*** Records shown ***

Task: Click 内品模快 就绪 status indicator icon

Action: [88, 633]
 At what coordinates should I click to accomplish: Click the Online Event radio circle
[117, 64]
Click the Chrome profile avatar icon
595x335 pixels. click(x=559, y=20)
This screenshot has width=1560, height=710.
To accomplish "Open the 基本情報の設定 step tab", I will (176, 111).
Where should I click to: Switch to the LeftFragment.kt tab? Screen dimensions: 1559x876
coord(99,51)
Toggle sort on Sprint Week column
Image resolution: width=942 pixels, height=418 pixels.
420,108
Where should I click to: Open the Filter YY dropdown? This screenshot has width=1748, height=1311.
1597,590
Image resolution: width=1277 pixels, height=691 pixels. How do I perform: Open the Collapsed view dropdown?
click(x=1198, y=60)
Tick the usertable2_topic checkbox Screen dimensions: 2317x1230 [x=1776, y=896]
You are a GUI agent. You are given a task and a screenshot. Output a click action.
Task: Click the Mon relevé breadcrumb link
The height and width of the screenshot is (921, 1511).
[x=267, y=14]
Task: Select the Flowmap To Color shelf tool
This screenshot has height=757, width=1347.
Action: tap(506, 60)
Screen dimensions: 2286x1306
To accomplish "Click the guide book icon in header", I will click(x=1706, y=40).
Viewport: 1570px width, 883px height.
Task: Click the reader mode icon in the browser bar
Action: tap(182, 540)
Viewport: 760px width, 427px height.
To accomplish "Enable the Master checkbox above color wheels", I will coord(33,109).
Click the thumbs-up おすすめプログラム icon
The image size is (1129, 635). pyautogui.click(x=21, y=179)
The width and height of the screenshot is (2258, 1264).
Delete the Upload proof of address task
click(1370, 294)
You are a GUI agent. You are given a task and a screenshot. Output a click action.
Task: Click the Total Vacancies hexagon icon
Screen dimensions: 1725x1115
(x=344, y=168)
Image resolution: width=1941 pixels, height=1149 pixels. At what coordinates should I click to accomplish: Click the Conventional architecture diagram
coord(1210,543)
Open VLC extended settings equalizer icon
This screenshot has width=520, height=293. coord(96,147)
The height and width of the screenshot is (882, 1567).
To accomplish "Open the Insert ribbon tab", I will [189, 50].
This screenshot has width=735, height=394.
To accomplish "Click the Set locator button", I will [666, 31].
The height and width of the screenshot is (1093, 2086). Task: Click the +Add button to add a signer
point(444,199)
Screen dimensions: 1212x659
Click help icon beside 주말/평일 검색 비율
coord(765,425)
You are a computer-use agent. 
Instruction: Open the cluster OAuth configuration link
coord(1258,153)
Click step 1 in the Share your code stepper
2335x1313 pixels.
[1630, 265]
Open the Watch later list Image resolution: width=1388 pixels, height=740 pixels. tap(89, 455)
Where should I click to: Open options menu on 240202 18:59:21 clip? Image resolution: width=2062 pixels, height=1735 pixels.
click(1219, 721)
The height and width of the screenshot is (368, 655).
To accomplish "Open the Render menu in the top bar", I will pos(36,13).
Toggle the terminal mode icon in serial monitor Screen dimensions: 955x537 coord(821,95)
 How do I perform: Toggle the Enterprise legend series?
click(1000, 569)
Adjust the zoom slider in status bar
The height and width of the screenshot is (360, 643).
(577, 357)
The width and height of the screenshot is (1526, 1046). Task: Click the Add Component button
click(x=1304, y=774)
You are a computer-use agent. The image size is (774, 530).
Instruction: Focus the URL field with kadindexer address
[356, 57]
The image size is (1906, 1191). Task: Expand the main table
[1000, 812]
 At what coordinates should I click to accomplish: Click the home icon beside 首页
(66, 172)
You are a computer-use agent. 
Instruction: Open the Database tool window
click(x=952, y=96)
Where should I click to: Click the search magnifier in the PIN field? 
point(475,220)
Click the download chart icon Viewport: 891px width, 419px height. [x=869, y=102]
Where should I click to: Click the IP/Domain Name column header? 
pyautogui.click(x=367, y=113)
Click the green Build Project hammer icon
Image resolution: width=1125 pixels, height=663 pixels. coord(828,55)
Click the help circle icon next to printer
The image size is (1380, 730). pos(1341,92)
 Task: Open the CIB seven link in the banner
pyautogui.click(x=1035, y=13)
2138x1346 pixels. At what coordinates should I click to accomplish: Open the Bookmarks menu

*** End of Records shown ***

▶ Exercise brief:
A word-for-word copy of all the entries is required.

▶ Solution for this exercise:
Task: Click 内品模快 就绪 status indicator icon

Action: [88, 633]
 At what coordinates should I click to accomplish: Click the Online Event radio circle
[117, 64]
Click the Chrome profile avatar icon
595x335 pixels. click(x=559, y=20)
This screenshot has width=1560, height=710.
To accomplish "Open the 基本情報の設定 step tab", I will (176, 111).
Where should I click to: Switch to the LeftFragment.kt tab? Screen dimensions: 1559x876
coord(99,51)
Toggle sort on Sprint Week column
Image resolution: width=942 pixels, height=418 pixels.
420,108
Where should I click to: Open the Filter YY dropdown? This screenshot has width=1748, height=1311.
1597,590
Image resolution: width=1277 pixels, height=691 pixels. How do I perform: Open the Collapsed view dropdown?
click(x=1198, y=60)
Tick the usertable2_topic checkbox Screen dimensions: 2317x1230 [x=1776, y=896]
You are a GUI agent. You are given a task and a screenshot. Output a click action.
Task: Click the Mon relevé breadcrumb link
The height and width of the screenshot is (921, 1511).
[x=267, y=14]
Task: Select the Flowmap To Color shelf tool
This screenshot has height=757, width=1347.
Action: tap(506, 60)
Screen dimensions: 2286x1306
To accomplish "Click the guide book icon in header", I will click(x=1706, y=40).
Viewport: 1570px width, 883px height.
Task: Click the reader mode icon in the browser bar
Action: tap(182, 540)
Viewport: 760px width, 427px height.
To accomplish "Enable the Master checkbox above color wheels", I will coord(33,109).
Click the thumbs-up おすすめプログラム icon
The image size is (1129, 635). pyautogui.click(x=21, y=179)
The width and height of the screenshot is (2258, 1264).
Delete the Upload proof of address task
click(1370, 294)
You are a GUI agent. You are given a task and a screenshot. Output a click action.
Task: Click the Total Vacancies hexagon icon
Screen dimensions: 1725x1115
(x=344, y=168)
Image resolution: width=1941 pixels, height=1149 pixels. At what coordinates should I click to accomplish: Click the Conventional architecture diagram
coord(1210,543)
Open VLC extended settings equalizer icon
This screenshot has width=520, height=293. coord(96,147)
The height and width of the screenshot is (882, 1567).
To accomplish "Open the Insert ribbon tab", I will [189, 50].
This screenshot has width=735, height=394.
To accomplish "Click the Set locator button", I will [666, 31].
The height and width of the screenshot is (1093, 2086). Task: Click the +Add button to add a signer
point(444,199)
Screen dimensions: 1212x659
Click help icon beside 주말/평일 검색 비율
coord(765,425)
You are a computer-use agent. 
Instruction: Open the cluster OAuth configuration link
coord(1258,153)
Click step 1 in the Share your code stepper
2335x1313 pixels.
[1630, 265]
Open the Watch later list Image resolution: width=1388 pixels, height=740 pixels. tap(89, 455)
Where should I click to: Open options menu on 240202 18:59:21 clip? Image resolution: width=2062 pixels, height=1735 pixels.
click(1219, 721)
The height and width of the screenshot is (368, 655).
To accomplish "Open the Render menu in the top bar", I will pos(36,13).
Toggle the terminal mode icon in serial monitor Screen dimensions: 955x537 coord(821,95)
 How do I perform: Toggle the Enterprise legend series?
click(1000, 569)
Adjust the zoom slider in status bar
The height and width of the screenshot is (360, 643).
(577, 357)
The width and height of the screenshot is (1526, 1046). Task: Click the Add Component button
click(x=1304, y=774)
You are a computer-use agent. The image size is (774, 530).
Instruction: Focus the URL field with kadindexer address
[356, 57]
The image size is (1906, 1191). Task: Expand the main table
[1000, 812]
 At what coordinates should I click to accomplish: Click the home icon beside 首页
(66, 172)
You are a computer-use agent. 
Instruction: Open the Database tool window
click(x=952, y=96)
Where should I click to: Click the search magnifier in the PIN field? 
point(475,220)
Click the download chart icon Viewport: 891px width, 419px height. [x=869, y=102]
Where should I click to: Click the IP/Domain Name column header? 
pyautogui.click(x=367, y=113)
Click the green Build Project hammer icon
Image resolution: width=1125 pixels, height=663 pixels. coord(828,55)
Click the help circle icon next to printer
The image size is (1380, 730). pos(1341,92)
 Task: Open the CIB seven link in the banner
pyautogui.click(x=1035, y=13)
2138x1346 pixels. At what coordinates should I click to accomplish: Open the Bookmarks menu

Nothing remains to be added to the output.